↓↓↓
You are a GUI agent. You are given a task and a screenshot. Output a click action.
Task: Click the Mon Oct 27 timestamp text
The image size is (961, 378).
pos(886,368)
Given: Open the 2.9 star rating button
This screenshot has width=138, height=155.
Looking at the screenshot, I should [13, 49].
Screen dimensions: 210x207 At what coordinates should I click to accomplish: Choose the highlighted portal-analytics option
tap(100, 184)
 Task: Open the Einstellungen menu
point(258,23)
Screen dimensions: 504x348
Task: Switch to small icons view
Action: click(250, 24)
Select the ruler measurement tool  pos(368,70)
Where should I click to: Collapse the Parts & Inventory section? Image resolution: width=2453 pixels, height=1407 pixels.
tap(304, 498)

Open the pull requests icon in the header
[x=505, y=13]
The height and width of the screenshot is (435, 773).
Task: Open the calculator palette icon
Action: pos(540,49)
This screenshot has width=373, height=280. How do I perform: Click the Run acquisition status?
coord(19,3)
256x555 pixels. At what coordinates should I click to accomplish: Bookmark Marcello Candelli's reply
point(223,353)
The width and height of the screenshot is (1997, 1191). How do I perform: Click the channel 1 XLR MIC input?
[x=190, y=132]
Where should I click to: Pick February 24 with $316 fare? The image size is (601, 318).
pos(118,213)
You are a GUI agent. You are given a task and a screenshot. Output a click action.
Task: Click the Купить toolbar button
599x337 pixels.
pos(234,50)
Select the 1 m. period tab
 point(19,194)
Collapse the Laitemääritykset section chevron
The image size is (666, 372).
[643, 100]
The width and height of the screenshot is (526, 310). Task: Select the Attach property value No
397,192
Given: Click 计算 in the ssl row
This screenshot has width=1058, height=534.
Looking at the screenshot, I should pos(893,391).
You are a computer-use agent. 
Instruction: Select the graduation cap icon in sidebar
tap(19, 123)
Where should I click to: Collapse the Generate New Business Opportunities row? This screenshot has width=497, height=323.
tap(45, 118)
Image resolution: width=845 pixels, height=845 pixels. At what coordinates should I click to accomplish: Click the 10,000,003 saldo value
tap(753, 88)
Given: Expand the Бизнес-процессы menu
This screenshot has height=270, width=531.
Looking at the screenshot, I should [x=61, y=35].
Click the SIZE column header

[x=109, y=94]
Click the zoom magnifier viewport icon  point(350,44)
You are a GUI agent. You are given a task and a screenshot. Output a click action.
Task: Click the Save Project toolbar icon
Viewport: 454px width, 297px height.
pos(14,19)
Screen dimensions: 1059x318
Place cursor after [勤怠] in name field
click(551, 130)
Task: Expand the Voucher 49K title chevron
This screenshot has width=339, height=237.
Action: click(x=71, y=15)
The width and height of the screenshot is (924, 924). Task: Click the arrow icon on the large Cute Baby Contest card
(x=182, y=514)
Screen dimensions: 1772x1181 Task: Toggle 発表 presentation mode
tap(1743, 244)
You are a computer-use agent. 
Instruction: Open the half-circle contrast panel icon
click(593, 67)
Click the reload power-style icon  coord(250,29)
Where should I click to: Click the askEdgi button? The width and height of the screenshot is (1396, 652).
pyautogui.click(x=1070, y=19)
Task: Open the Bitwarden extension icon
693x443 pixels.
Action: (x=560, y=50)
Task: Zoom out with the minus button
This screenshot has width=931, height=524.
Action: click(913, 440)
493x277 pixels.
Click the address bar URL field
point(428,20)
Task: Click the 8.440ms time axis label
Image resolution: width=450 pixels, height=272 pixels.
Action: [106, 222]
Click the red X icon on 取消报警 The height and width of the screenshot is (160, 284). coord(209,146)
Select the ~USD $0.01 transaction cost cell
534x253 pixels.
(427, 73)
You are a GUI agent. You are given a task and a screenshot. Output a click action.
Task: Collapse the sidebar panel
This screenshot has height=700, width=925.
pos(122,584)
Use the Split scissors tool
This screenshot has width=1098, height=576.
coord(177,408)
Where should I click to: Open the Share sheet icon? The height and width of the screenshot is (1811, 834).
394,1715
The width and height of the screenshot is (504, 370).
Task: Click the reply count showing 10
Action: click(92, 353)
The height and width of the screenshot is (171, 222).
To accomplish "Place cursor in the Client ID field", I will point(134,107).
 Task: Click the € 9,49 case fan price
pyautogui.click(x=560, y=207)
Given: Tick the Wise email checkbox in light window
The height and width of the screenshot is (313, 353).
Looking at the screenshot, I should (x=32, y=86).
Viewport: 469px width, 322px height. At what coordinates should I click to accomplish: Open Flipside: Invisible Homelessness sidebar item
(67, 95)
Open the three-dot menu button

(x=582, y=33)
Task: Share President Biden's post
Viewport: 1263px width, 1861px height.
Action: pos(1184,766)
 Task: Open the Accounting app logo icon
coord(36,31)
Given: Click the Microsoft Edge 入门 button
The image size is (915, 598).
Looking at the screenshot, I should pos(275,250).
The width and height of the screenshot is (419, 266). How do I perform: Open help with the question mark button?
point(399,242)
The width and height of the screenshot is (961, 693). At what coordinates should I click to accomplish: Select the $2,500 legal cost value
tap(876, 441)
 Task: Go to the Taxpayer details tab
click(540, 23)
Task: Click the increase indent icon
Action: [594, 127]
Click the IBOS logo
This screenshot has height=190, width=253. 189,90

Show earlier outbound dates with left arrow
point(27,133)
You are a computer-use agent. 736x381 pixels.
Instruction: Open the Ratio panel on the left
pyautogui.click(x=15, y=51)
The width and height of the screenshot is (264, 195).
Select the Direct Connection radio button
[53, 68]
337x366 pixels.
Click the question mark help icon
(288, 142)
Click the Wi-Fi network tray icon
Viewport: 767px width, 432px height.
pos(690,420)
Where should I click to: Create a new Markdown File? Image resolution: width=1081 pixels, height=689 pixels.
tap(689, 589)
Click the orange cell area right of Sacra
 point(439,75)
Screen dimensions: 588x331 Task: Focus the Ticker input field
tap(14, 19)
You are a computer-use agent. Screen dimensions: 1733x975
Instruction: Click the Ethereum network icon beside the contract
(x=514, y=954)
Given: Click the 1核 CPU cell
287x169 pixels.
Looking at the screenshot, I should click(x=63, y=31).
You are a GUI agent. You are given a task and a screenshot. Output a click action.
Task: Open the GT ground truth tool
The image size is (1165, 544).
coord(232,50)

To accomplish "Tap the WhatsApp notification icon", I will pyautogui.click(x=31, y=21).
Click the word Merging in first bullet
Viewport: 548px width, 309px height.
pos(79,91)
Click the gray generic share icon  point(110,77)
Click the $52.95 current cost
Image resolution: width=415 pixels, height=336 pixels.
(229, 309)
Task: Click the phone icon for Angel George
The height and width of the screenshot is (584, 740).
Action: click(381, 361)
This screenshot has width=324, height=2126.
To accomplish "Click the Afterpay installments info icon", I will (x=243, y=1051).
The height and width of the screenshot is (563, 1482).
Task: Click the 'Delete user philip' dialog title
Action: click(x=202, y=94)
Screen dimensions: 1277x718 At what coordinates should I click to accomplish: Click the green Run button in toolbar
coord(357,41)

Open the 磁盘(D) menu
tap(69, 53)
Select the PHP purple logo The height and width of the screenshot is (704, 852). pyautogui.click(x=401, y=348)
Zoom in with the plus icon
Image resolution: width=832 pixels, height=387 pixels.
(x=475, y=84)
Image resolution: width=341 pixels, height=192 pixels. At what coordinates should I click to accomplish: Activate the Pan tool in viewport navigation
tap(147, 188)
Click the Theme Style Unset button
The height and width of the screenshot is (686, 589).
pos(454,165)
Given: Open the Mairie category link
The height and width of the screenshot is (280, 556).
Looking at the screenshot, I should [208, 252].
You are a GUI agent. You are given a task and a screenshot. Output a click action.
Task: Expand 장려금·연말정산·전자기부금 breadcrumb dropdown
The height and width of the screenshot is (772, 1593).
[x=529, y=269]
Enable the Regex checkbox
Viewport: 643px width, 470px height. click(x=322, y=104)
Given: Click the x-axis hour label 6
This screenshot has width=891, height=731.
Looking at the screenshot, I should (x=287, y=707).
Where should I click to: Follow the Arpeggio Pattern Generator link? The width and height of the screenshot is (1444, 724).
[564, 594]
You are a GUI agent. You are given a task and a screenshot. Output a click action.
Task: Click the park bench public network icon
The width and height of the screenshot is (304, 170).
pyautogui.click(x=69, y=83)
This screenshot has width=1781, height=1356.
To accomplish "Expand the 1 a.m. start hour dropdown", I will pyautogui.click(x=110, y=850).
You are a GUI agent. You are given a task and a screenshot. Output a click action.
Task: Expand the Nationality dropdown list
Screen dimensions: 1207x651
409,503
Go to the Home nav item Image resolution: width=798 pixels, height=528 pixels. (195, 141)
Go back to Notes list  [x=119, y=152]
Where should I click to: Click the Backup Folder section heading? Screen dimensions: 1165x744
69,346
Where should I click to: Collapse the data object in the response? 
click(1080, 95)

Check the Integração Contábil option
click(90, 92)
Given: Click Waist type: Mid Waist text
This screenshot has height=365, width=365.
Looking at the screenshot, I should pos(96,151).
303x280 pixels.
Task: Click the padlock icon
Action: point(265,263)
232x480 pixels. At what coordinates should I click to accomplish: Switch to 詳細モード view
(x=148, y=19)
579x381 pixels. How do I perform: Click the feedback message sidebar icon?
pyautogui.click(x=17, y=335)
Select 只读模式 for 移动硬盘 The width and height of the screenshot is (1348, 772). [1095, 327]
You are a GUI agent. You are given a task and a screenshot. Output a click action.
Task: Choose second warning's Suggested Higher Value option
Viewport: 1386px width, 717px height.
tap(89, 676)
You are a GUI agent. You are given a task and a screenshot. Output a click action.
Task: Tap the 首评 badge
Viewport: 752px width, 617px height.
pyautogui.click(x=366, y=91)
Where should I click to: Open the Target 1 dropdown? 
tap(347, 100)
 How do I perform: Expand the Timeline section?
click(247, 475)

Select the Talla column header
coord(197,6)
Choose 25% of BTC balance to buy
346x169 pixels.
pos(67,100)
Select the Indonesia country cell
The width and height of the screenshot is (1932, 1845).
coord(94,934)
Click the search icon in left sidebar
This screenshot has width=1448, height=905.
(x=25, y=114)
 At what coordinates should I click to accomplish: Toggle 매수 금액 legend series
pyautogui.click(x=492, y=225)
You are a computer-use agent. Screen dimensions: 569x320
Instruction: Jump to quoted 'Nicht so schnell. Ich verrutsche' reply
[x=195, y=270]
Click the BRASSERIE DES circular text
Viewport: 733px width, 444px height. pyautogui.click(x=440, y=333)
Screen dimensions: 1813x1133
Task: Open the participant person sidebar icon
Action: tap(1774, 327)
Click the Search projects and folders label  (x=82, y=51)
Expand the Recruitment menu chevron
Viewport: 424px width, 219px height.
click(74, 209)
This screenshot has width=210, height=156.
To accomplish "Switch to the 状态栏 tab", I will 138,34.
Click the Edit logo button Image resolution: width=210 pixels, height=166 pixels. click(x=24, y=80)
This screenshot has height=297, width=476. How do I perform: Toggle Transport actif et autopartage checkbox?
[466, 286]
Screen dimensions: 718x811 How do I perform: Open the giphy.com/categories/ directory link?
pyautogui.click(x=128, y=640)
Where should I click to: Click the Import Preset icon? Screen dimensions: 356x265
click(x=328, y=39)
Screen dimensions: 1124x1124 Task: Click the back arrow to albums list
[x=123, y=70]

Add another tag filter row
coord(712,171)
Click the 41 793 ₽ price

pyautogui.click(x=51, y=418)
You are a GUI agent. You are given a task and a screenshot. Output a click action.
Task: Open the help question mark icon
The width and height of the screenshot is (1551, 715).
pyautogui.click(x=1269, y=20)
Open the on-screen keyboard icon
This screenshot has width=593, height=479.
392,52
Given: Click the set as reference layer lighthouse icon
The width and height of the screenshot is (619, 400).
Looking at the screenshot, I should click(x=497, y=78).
↑↑↑
The exercise:
Render the material, from its first line through the line containing "tap(19, 123)" inclusive, as a Markdown table with the columns "Row" and "Entry". Number each line and omit blank lines.

Output for this exercise:
| Row | Entry |
|---|---|
| 1 | You are a GUI agent. You are given a task and a screenshot. Output a click action. |
| 2 | Task: Click the Mon Oct 27 timestamp text |
| 3 | The image size is (961, 378). |
| 4 | pos(886,368) |
| 5 | Given: Open the 2.9 star rating button |
| 6 | This screenshot has width=138, height=155. |
| 7 | Looking at the screenshot, I should [13, 49]. |
| 8 | Screen dimensions: 210x207 At what coordinates should I click to accomplish: Choose the highlighted portal-analytics option |
| 9 | tap(100, 184) |
| 10 |  Task: Open the Einstellungen menu |
| 11 | point(258,23) |
| 12 | Screen dimensions: 504x348 |
| 13 | Task: Switch to small icons view |
| 14 | Action: click(250, 24) |
| 15 | Select the ruler measurement tool  pos(368,70) |
| 16 | Where should I click to: Collapse the Parts & Inventory section? Image resolution: width=2453 pixels, height=1407 pixels. |
| 17 | tap(304, 498) |
| 18 | Open the pull requests icon in the header |
| 19 | [x=505, y=13] |
| 20 | The height and width of the screenshot is (435, 773). |
| 21 | Task: Open the calculator palette icon |
| 22 | Action: pos(540,49) |
| 23 | This screenshot has width=373, height=280. How do I perform: Click the Run acquisition status? |
| 24 | coord(19,3) |
| 25 | 256x555 pixels. At what coordinates should I click to accomplish: Bookmark Marcello Candelli's reply |
| 26 | point(223,353) |
| 27 | The width and height of the screenshot is (1997, 1191). How do I perform: Click the channel 1 XLR MIC input? |
| 28 | [x=190, y=132] |
| 29 | Where should I click to: Pick February 24 with $316 fare? The image size is (601, 318). |
| 30 | pos(118,213) |
| 31 | You are a GUI agent. You are given a task and a screenshot. Output a click action. |
| 32 | Task: Click the Купить toolbar button |
| 33 | 599x337 pixels. |
| 34 | pos(234,50) |
| 35 | Select the 1 m. period tab |
| 36 |  point(19,194) |
| 37 | Collapse the Laitemääritykset section chevron |
| 38 | The image size is (666, 372). |
| 39 | [643, 100] |
| 40 | The width and height of the screenshot is (526, 310). Task: Select the Attach property value No |
| 41 | 397,192 |
| 42 | Given: Click 计算 in the ssl row |
| 43 | This screenshot has width=1058, height=534. |
| 44 | Looking at the screenshot, I should pos(893,391). |
| 45 | You are a computer-use agent.  |
| 46 | Instruction: Select the graduation cap icon in sidebar |
| 47 | tap(19, 123) |